╭─ Dataset rows

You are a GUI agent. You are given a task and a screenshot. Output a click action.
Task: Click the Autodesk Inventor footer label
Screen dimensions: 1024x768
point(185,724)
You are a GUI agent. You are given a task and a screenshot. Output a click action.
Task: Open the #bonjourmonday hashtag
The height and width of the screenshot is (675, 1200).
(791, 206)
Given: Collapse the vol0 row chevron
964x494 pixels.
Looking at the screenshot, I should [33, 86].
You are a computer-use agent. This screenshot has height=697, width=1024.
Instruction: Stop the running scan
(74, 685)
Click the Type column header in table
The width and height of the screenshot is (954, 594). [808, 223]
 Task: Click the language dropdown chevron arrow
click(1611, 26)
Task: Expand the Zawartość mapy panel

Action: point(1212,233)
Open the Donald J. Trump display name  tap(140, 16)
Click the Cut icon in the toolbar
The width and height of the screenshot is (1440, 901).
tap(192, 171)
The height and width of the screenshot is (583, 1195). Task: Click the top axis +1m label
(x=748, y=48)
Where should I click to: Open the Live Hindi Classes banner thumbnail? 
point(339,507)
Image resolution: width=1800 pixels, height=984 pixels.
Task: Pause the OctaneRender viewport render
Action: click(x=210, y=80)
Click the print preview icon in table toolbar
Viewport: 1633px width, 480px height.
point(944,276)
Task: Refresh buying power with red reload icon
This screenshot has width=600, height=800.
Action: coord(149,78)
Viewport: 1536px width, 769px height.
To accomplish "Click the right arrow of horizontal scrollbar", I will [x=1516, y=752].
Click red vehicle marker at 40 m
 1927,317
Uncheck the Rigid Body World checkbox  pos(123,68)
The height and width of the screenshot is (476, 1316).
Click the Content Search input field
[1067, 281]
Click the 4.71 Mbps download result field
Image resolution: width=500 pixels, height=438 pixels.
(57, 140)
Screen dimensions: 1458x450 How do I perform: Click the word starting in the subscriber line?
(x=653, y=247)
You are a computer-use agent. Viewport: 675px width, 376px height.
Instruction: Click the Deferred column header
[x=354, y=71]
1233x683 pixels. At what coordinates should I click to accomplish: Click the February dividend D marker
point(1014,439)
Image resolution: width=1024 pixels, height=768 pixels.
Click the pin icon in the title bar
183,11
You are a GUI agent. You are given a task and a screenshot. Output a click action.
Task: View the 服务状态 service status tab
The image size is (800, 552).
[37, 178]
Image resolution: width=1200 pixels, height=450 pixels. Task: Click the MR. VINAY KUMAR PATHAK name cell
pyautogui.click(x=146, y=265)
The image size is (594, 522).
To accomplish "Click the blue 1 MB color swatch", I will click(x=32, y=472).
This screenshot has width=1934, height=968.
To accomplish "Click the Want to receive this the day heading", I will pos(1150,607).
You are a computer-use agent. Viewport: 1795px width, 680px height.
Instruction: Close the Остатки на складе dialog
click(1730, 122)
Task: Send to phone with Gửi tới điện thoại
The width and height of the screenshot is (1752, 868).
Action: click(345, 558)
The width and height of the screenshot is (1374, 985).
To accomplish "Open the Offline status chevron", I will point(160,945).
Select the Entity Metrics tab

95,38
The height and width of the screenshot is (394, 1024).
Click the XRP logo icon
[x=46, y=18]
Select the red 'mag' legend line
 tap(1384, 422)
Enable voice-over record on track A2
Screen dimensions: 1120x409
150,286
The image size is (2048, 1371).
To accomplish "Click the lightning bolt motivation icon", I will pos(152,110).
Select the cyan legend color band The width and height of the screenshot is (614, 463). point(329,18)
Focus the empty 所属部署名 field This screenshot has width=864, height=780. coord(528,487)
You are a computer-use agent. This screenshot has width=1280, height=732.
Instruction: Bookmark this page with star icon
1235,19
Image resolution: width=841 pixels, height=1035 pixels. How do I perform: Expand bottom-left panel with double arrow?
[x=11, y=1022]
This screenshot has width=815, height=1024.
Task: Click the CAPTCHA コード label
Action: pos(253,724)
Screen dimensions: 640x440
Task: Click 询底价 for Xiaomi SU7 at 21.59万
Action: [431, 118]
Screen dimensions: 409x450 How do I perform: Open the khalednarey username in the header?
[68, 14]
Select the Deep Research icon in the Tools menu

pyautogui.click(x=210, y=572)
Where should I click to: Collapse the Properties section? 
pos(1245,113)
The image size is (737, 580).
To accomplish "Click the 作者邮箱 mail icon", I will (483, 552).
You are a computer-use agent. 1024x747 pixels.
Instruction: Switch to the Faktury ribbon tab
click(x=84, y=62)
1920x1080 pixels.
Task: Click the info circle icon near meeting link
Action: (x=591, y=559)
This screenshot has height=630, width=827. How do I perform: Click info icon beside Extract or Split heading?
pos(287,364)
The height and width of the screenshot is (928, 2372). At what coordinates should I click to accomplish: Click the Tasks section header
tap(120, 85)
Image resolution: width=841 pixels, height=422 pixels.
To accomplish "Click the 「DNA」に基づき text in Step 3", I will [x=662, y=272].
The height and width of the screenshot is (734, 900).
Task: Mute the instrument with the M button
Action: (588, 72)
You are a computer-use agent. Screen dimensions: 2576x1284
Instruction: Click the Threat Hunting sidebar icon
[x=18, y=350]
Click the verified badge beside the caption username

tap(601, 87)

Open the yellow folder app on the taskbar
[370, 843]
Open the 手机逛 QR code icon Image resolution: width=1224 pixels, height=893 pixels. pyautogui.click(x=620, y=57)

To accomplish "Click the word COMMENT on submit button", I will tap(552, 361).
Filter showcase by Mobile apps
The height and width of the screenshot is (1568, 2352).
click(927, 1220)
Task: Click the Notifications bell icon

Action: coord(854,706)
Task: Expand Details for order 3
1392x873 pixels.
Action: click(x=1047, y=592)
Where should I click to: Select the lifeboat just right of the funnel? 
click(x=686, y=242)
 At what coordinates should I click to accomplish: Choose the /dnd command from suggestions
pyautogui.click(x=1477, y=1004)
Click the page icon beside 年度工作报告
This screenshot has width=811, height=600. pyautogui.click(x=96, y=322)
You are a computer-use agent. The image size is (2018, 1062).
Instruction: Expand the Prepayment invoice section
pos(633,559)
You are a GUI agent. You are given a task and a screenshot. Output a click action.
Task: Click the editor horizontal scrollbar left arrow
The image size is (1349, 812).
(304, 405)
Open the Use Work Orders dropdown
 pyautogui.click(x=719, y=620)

╰─

Starting at the first line and ending at the line that contains "point(185,724)", format those lines as a numbered list, leaving out any blank lines.

1. You are a GUI agent. You are given a task and a screenshot. Output a click action.
2. Task: Click the Autodesk Inventor footer label
3. Screen dimensions: 1024x768
4. point(185,724)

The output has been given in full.